◆ REQUIRED WORK
• 1. Print the Scrum Master foreword from "A friend once" up to and including "great Scrum Masters.", word for word.
• 2. Answer these questions about the Scrum Master foreword:
(a) What does the grandmother pour on top of the cake every week?
(b) How many layers does the cake have?
(c) What role did the writer hold when infected with the agile virus?
• 3. Can you carry the Scrum Master foreword on past its final sentence?

READING PASSAGE below:

Foreward Regarding Recipes

A friend once told me about a tradition in their family. When a couple gets engaged, the brides grandmother bakes their wedding cake. As I am a person that loves stories and metaphors, I will now tell you this story and analogise it to making great Scrum Masters.

So the grandmother follows a traditional recipe. This begins as soon as the young couple announces their engagement. The grandmother makes a three layered cake, mounted on a pedestal. She then attends to the cake every week, pouring a shot of premium whiskey on top.Two years later, shortly before the wedding ceremony, she ices the cake to be presented and later shared by the newly wed couple.

Like cakes, there are many recipes to become Scrum Masters. I am now sharing one of them with you.


I have a confession to make: My name is Anat, and I was infected with the agile virus while I was a product owner.

End of READING PASSAGE.
EXERCISE DATA below:

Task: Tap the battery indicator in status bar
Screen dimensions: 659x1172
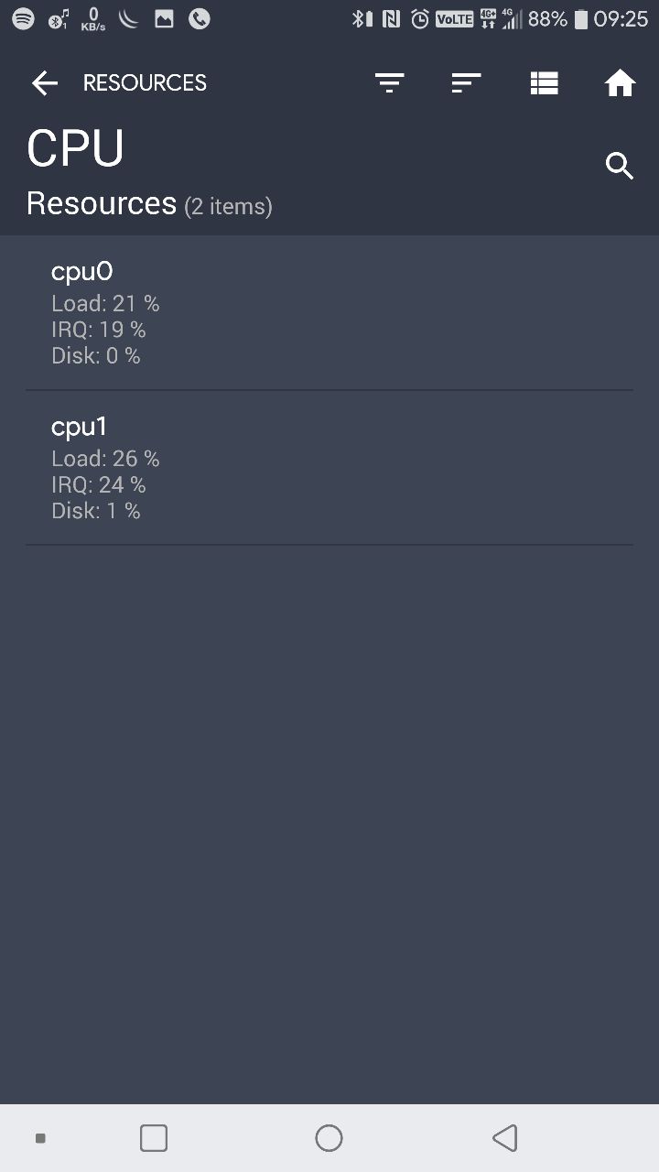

End of EXERCISE DATA.

◆ YOUR WRITTEN ANSWERS
• 1.
A friend once told me about a tradition in their family. When a couple gets engaged, the brides grandmother bakes their wedding cake. As I am a person that loves stories and metaphors, I will now tell you this story and analogise it to making great Scrum Masters.

• 2.
(a) A shot of premium whiskey.
(b) Three.
(c) Product owner.

• 3.
The first agile technique that made me look at the system differently was the minimum viable product (MVP). The moment I realized what it means, I asked myself: “why have I ever invested time in infrastructure that I do not know I'm ever going to use?”or “why have I ever invested 2 months on a feature that I do not know my customers even find value in?”
MVP is one of the most important techniques, and it’s important to notice that its power is matched only by the amount of confusion it causes, because it's actually quite hard to do. It requires judgment to figure out, for any given context, what MVP actually means.